> _Exercise brief_:
Nothing but a verbatim copy of the data, minus the images, should be returned.

(Records supplied begins)

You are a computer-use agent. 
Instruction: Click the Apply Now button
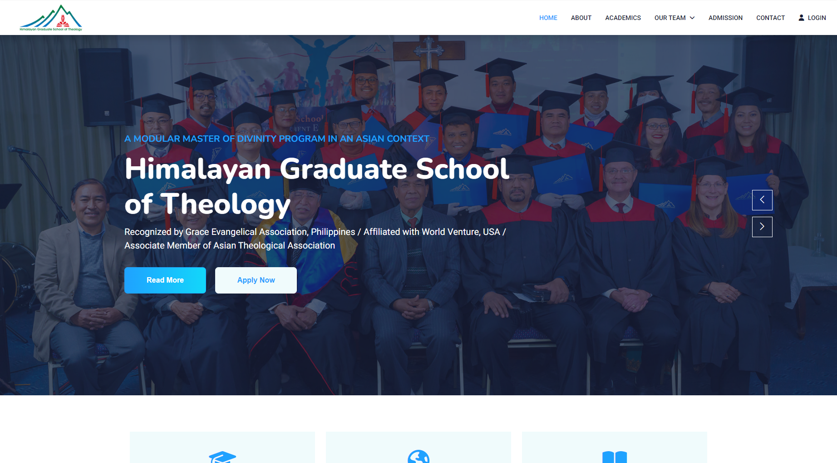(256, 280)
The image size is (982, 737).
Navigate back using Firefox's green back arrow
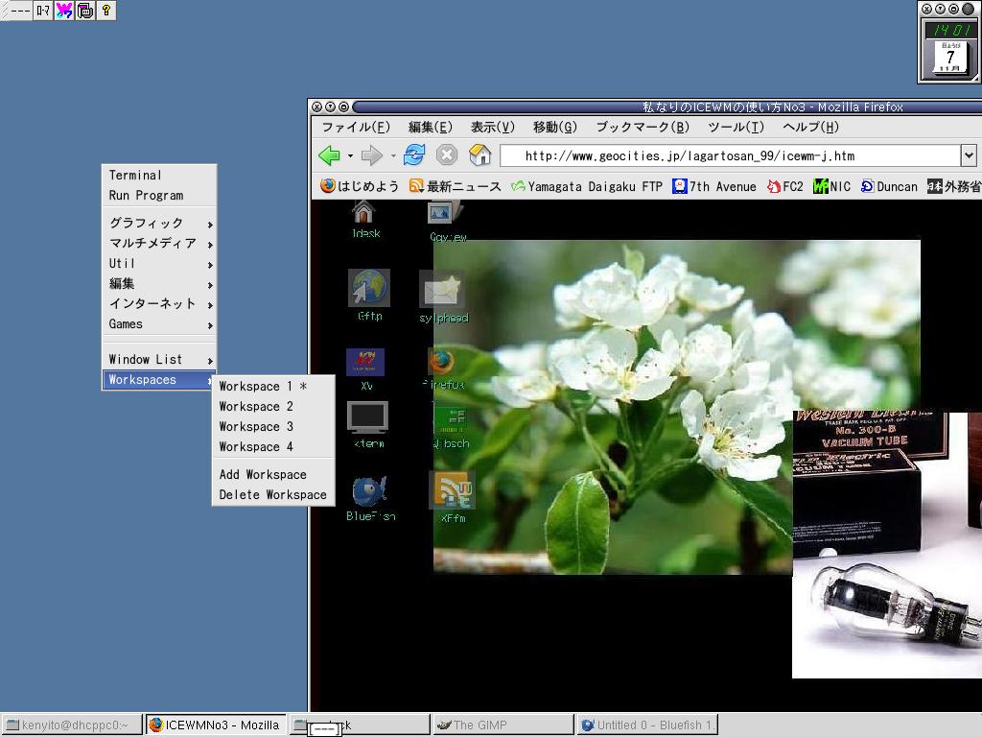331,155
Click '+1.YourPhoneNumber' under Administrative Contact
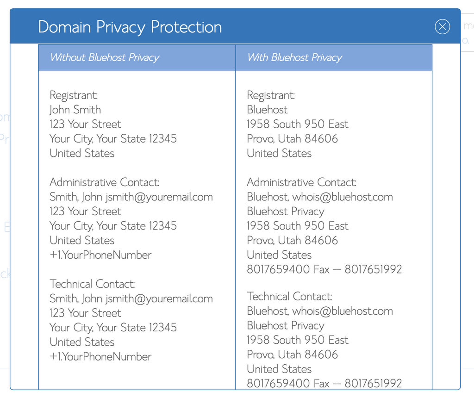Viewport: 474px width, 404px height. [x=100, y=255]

(Records supplied ends)

> _Answer to the exercise_:
You are a computer-use agent. 
Instruction: Click the Apply Now button
(256, 280)
The image size is (982, 737).
Navigate back using Firefox's green back arrow
331,155
Click '+1.YourPhoneNumber' under Administrative Contact
Viewport: 474px width, 404px height. [x=100, y=255]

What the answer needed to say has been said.